Copy the items below word for word, leaving out the pictures.

*Dataset records*.
>> BEGIN

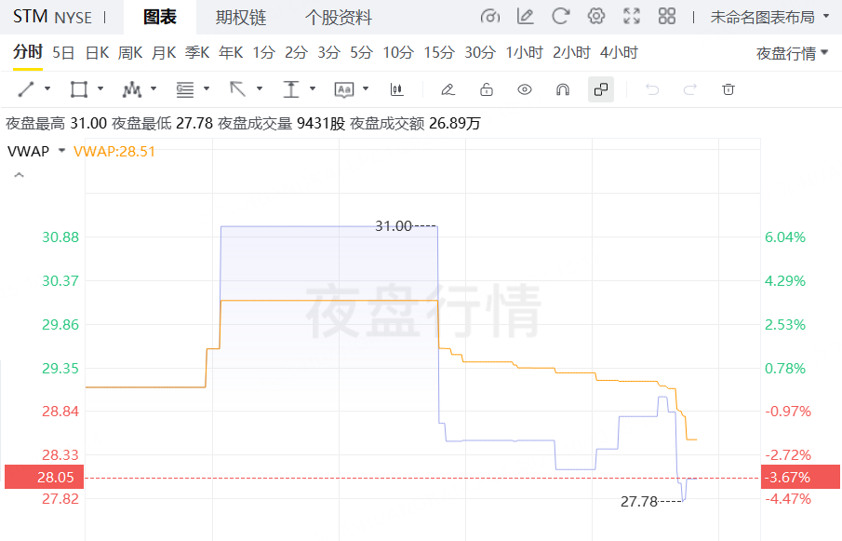Switch to the 期权链 tab
The image size is (842, 541).
click(240, 17)
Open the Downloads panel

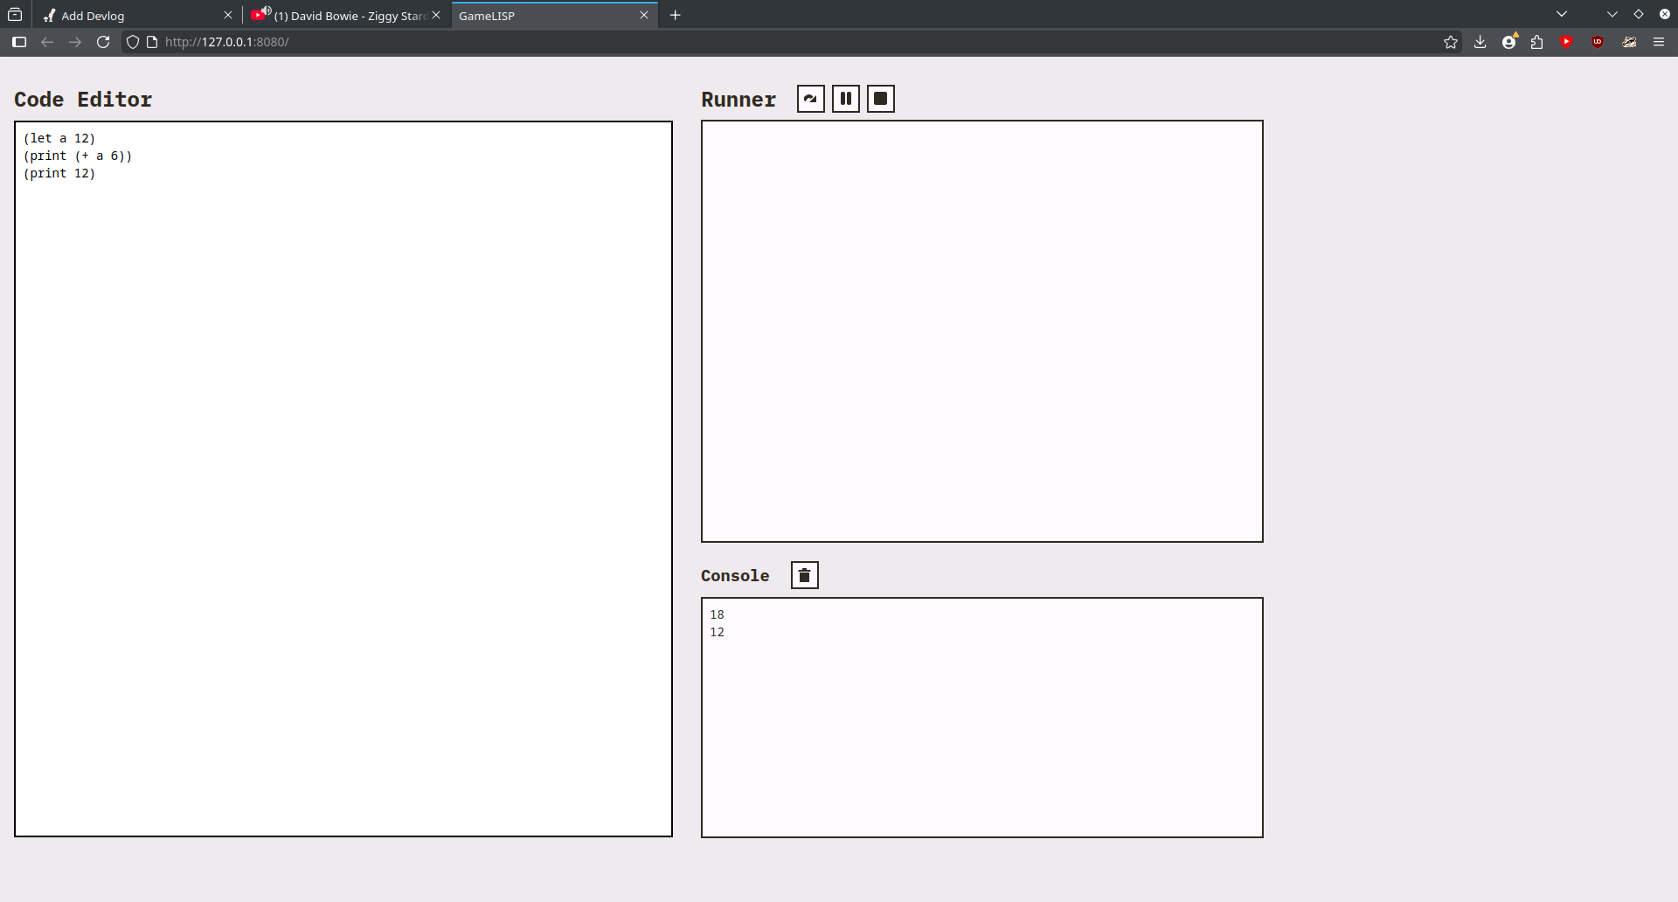[x=1480, y=42]
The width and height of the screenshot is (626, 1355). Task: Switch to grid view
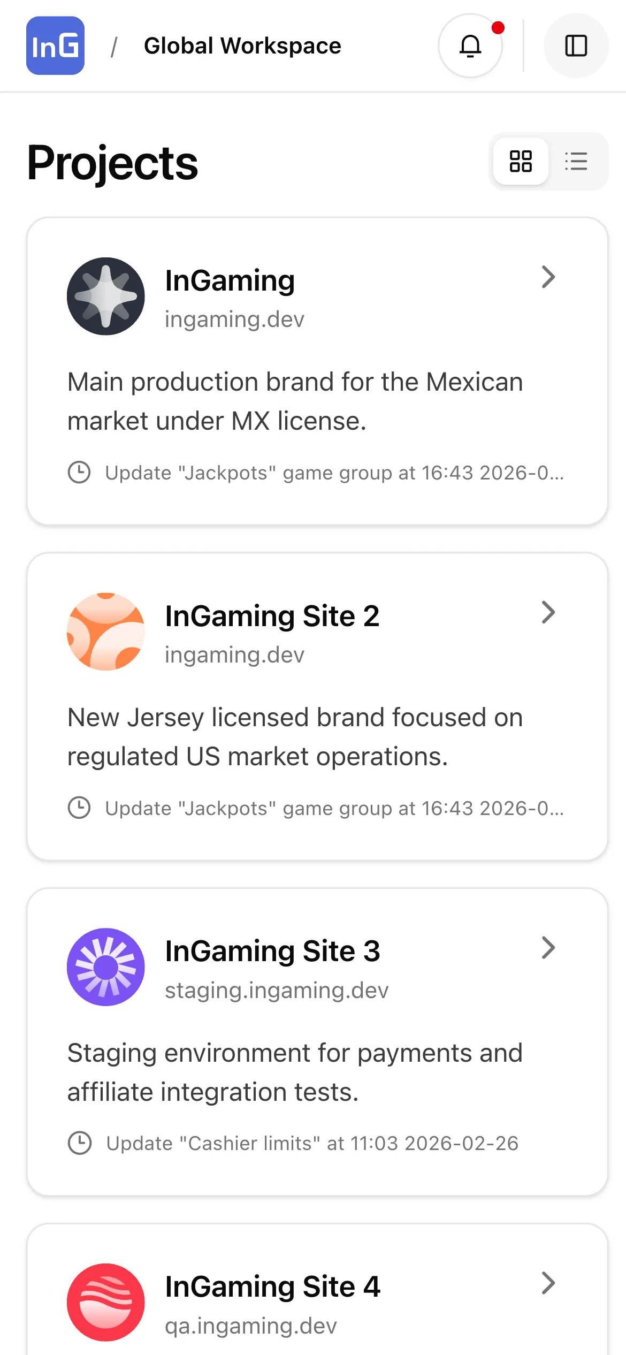pyautogui.click(x=521, y=161)
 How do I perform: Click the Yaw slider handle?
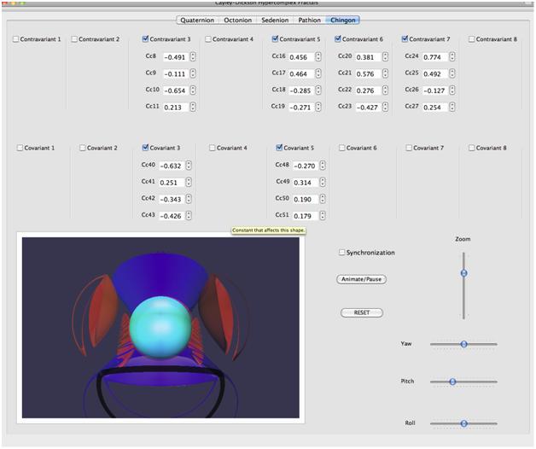coord(463,344)
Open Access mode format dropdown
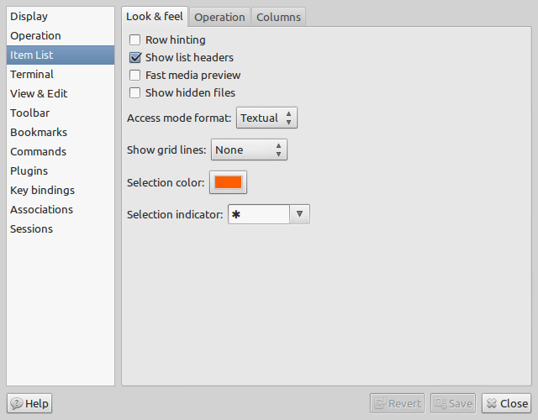 click(x=266, y=118)
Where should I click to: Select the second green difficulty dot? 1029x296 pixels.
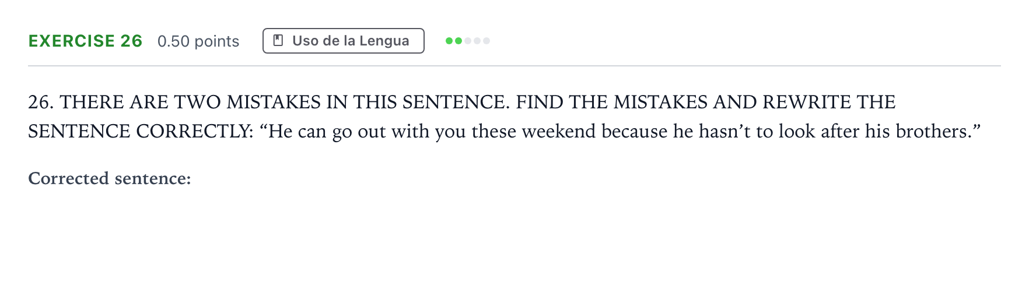tap(459, 41)
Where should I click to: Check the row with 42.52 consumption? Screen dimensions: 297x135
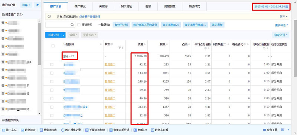pos(52,65)
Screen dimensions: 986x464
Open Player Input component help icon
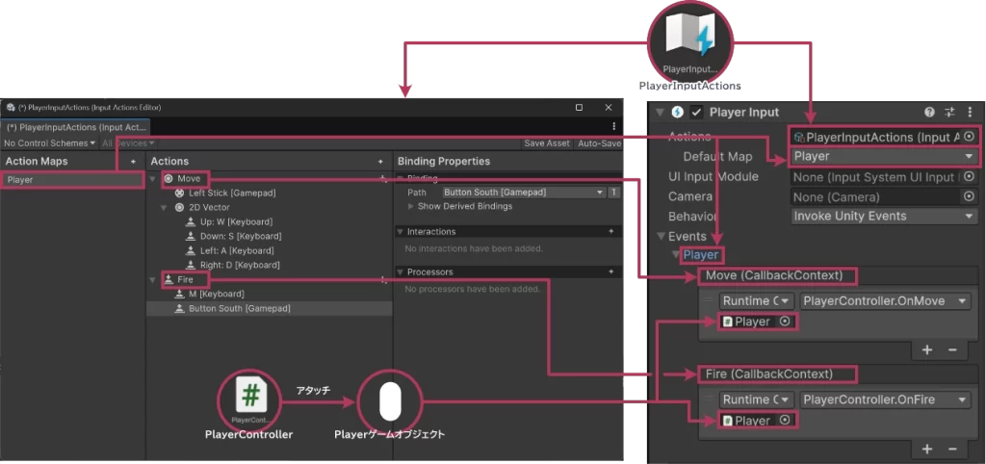tap(929, 113)
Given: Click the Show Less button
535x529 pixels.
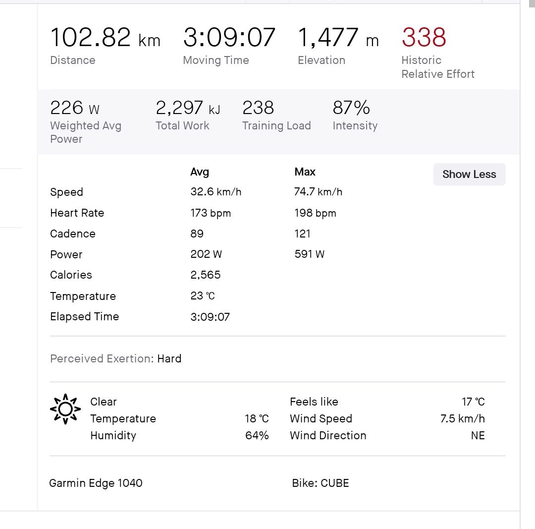Looking at the screenshot, I should [x=469, y=175].
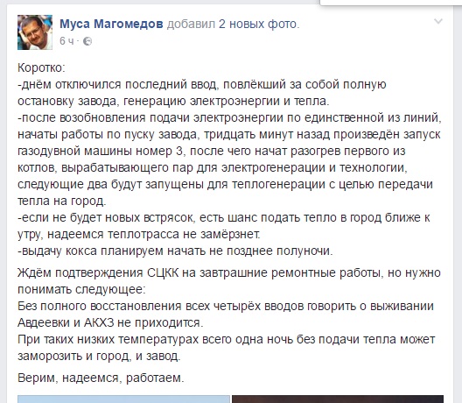
Task: Click the white popup panel at top
Action: [386, 3]
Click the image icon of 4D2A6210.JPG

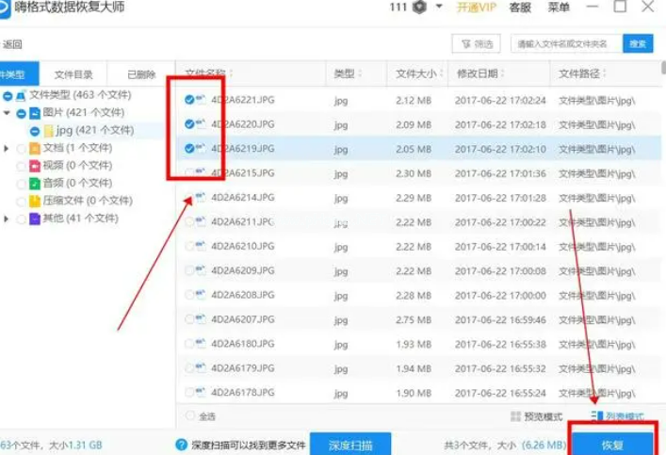[x=202, y=246]
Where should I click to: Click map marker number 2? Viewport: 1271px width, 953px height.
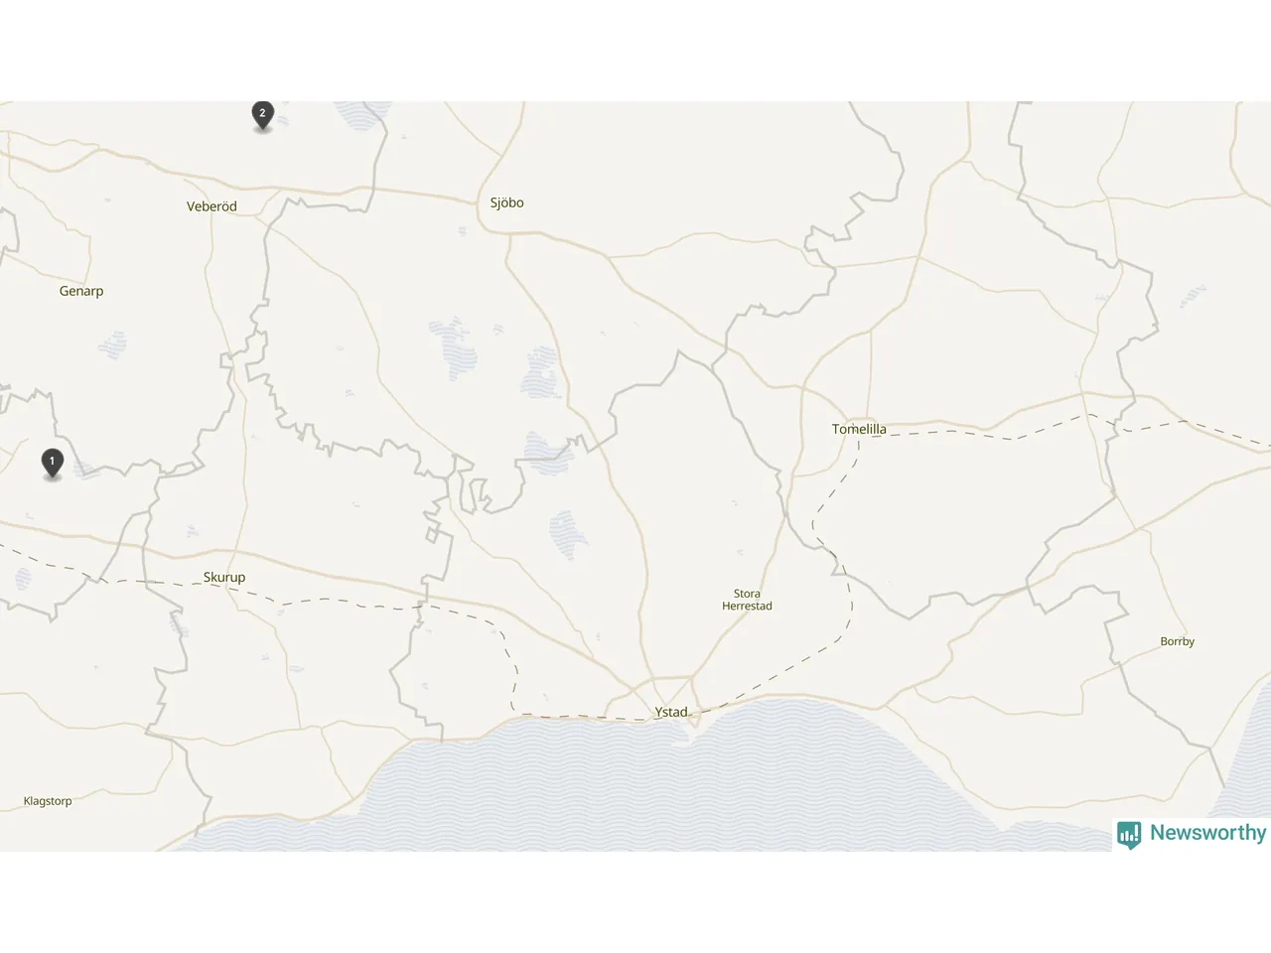pos(262,115)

>> END

*Response for this exercise*.
Switch to the 期权链 tab
The image size is (842, 541).
click(240, 17)
Open the Downloads panel

[x=1480, y=42]
The width and height of the screenshot is (626, 1355). Task: Switch to grid view
pyautogui.click(x=521, y=161)
 How do I perform: Click the Yaw slider handle?
coord(463,344)
Open Access mode format dropdown
 click(x=266, y=118)
Where should I click to: Select the second green difficulty dot? 1029x296 pixels.
tap(459, 41)
Where should I click to: Check the row with 42.52 consumption? Screen dimensions: 297x135
pos(52,65)
Screen dimensions: 986x464
Open Player Input component help icon
tap(929, 113)
Given: Click the Show Less button
535x529 pixels.
Looking at the screenshot, I should [x=469, y=175].
Task: Click the white popup panel at top
Action: [386, 3]
Click the image icon of 4D2A6210.JPG

[x=202, y=246]
Where should I click to: Click map marker number 2? Viewport: 1271px width, 953px height.
pos(262,115)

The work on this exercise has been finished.